• YOUR TASK
From the reflection on immigrants and Thanksgiving, return word for word the part that opens with the words "I suppose our" and closes with "others the same?".

SELECTED PASSAGE START

The follow first ran this time last year, but it seems all the more relevant right now:
There is a fear. A fear that they will arrive poor, needing to be taken care of. That they'll be ignorant of our customs and culture. That they will take our jobs, or be dependent on our charity. That they'll bring disease and violence, that they intend to do us harm. That our own hard working residents will have to support them with welfare, and what is ours will be stolen. That once they cross the water, they'll never go back.
And yet, this week we give thanks for a time when hundreds of undocumented immigrants flooded to this land. They failed to assimilate. They scorned the dominant culture. They spoke their own language and refused to adopt the language of the land they had entered.
They brought disease. They brought violence. They brought terror. They were dependent on the social welfare handouts of those who had worked hard to get what they had. What wasn't freely given, they stole. They refused to go back to their own country. But we celebrate them each year on Thanksgiving day.
So which is it? Do we honor immigrants or revile them? Do we value helping those in need, or is it a sign of our weakness? Do we share what we have, or do we hoard it in barns? Do we welcome the stranger or do we send them packing?
I suppose our answer simply depends on which side of the border we find ourselves.
A month from now, there'll be another holiday. One that also celebrates a refugee. A Middle Eastern child whose undocumented parents smuggled him across a border to keep him safe from the slaughter that was happening in their homeland. This Holy Family fled to Egypt, where also there had once been a baby that was hidden in a makeshift boat to escape violence and oppression.
We are a Church whose history is filled with refugees who have been the pillars of our faith. Indeed, we pray to a God that does not heartlessly tell us to "go away," but says instead tells us "welcome home." We are foreigners that have been welcomed into God's Sovereign State. Will we not offer others the same?
You cannot honor the Thanksgiving story and slam the doors of the country at the same time. Are we a 'nation under God with liberty and justice for all?' Or do we imprison and abuse? Do we say “Give me your tired, your poor, your huddled masses yearning to breathe free” or do shout in the face of Christ "Not this Man, but Barabbas."
There is a fear. A fear that if we open our arms, it will destroy who we are. But we should be more afraid of what happens if we won't.

SELECTED PASSAGE END
DATASET EXCERPTS START

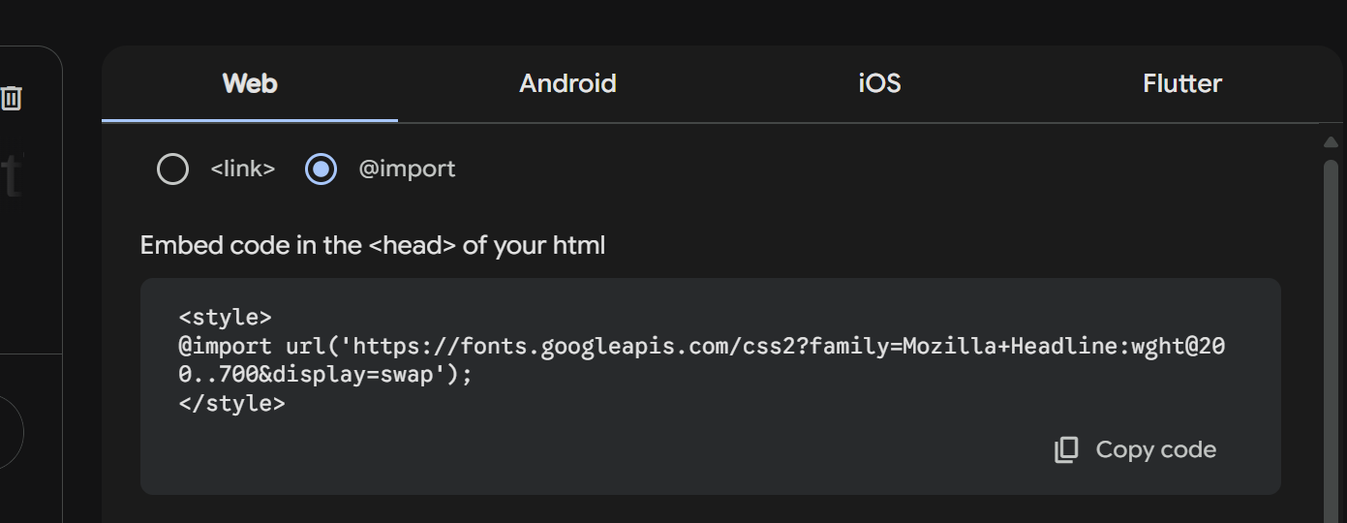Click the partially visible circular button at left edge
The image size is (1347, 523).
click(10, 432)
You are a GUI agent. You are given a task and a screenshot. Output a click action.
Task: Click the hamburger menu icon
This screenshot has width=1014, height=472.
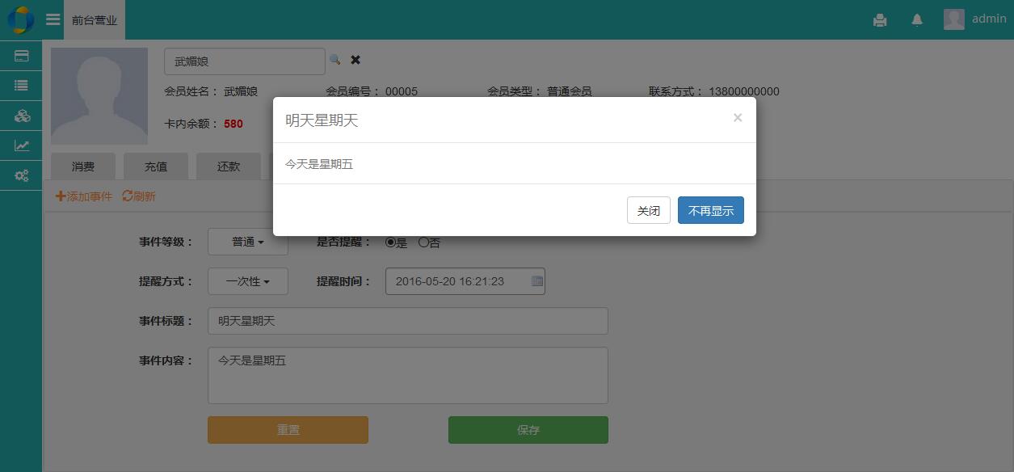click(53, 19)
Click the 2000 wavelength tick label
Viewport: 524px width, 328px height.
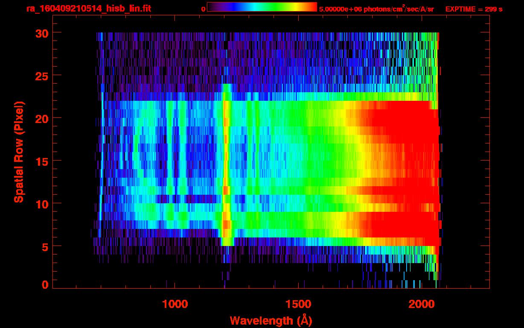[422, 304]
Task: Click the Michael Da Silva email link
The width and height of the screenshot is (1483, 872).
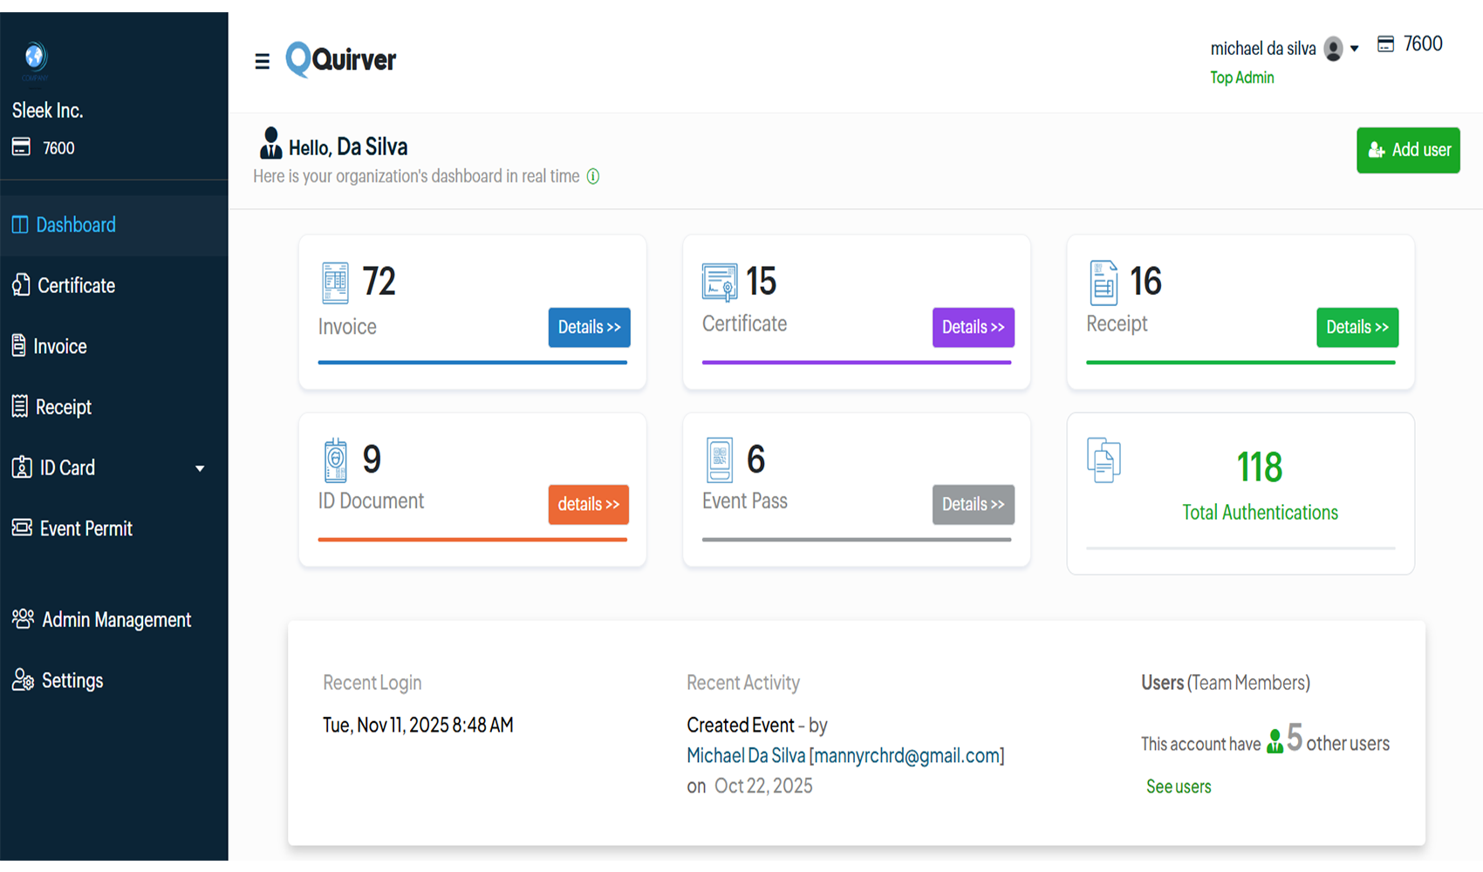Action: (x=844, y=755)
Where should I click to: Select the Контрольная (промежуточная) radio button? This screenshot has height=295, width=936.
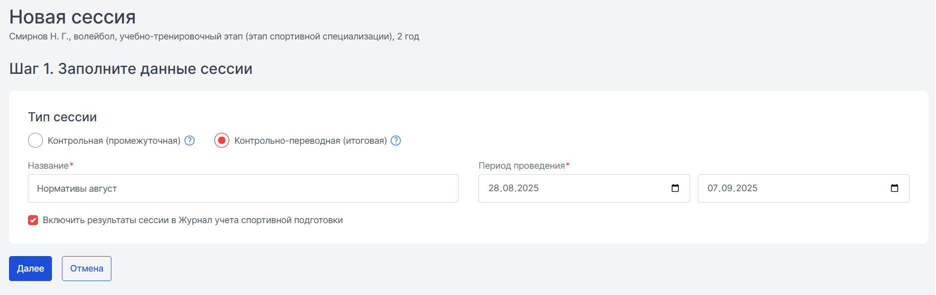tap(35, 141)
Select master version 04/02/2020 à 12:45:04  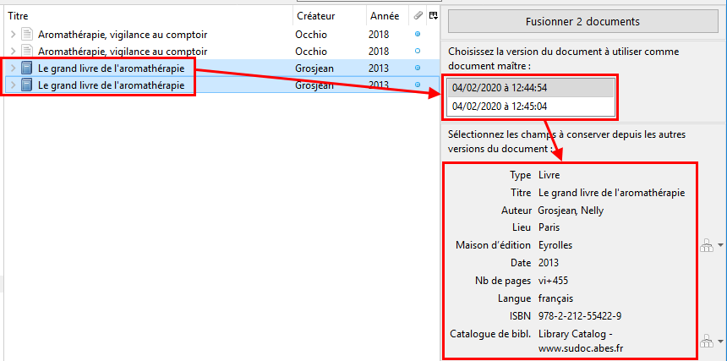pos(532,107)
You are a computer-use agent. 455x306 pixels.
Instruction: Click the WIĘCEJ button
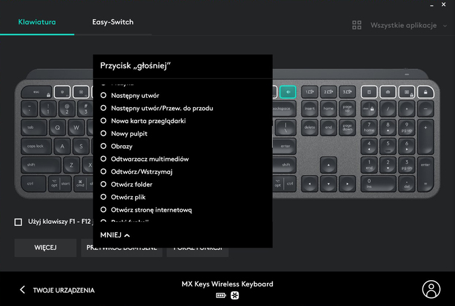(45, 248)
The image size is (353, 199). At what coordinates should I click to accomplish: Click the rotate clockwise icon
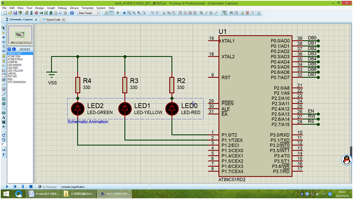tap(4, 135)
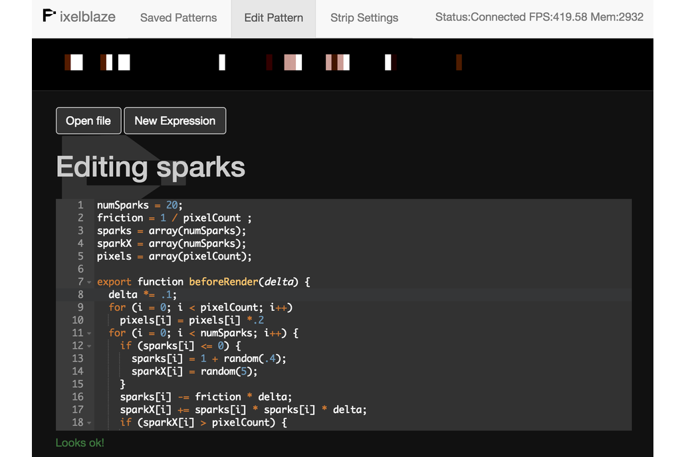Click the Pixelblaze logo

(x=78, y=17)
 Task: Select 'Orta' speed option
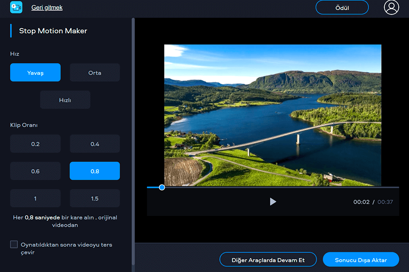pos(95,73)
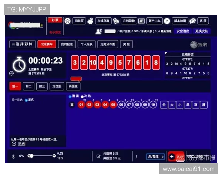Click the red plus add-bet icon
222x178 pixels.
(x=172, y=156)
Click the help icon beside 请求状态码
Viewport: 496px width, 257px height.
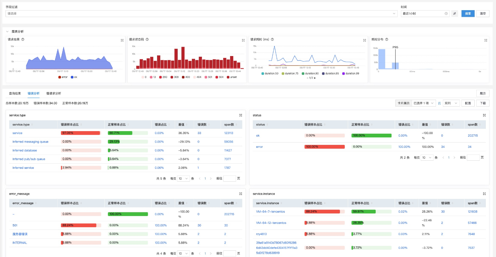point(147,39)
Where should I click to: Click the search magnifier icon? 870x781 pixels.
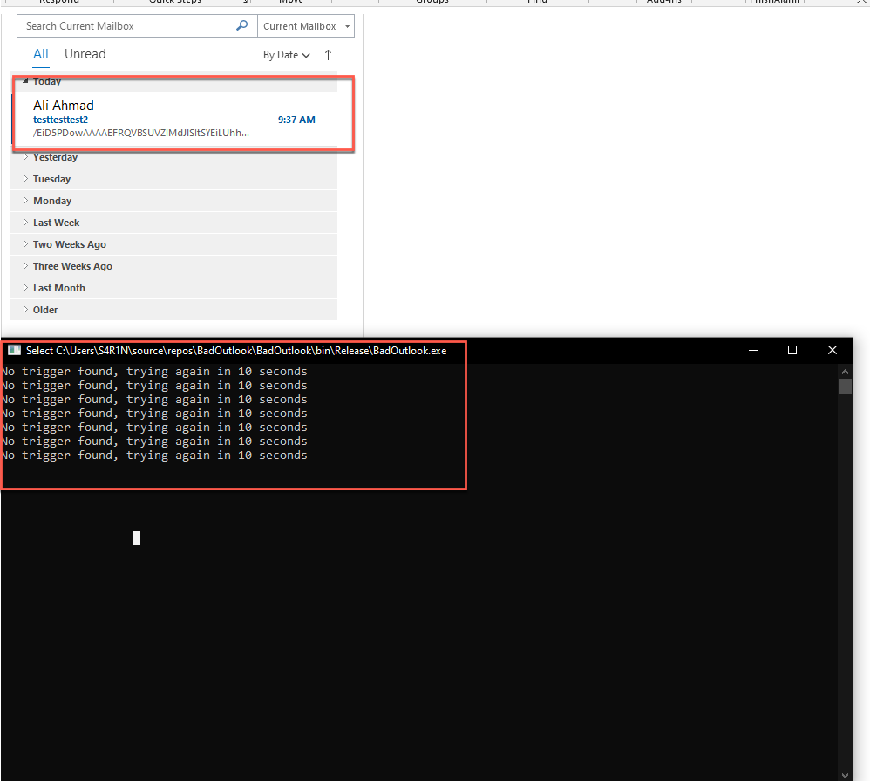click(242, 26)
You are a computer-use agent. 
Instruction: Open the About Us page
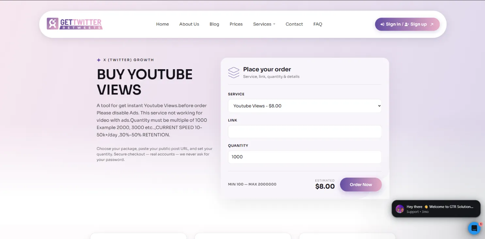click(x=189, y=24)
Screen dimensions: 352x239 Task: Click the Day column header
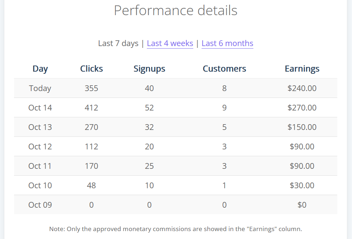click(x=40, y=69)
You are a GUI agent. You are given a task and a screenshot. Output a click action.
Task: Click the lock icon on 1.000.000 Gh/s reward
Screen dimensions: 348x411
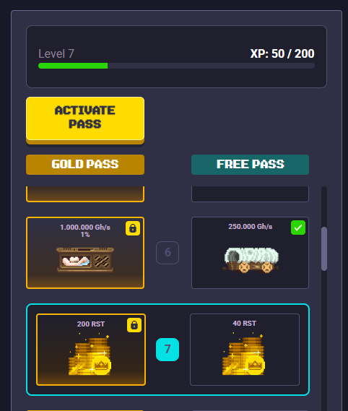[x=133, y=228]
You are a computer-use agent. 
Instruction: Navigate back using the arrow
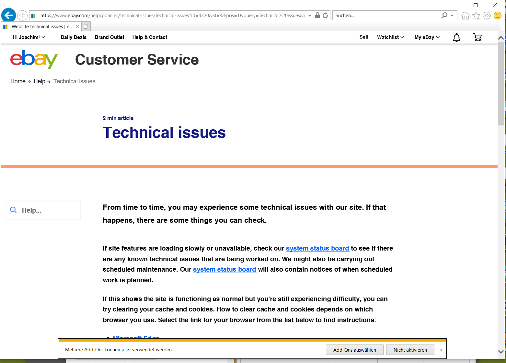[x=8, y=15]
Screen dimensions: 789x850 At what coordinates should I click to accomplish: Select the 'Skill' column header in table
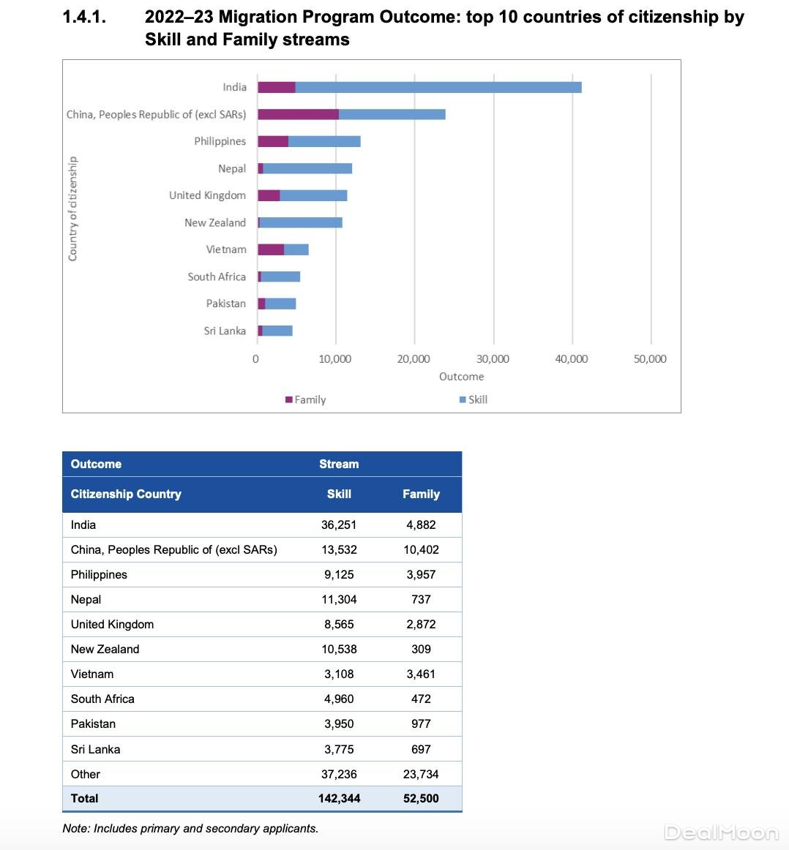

DATASET EXCERPTS END

• RESPONSE AREA
I suppose our answer simply depends on which side of the border we find ourselves.
A month from now, there'll be another holiday. One that also celebrates a refugee. A Middle Eastern child whose undocumented parents smuggled him across a border to keep him safe from the slaughter that was happening in their homeland. This Holy Family fled to Egypt, where also there had once been a baby that was hidden in a makeshift boat to escape violence and oppression.
We are a Church whose history is filled with refugees who have been the pillars of our faith. Indeed, we pray to a God that does not heartlessly tell us to "go away," but says instead tells us "welcome home." We are foreigners that have been welcomed into God's Sovereign State. Will we not offer others the same?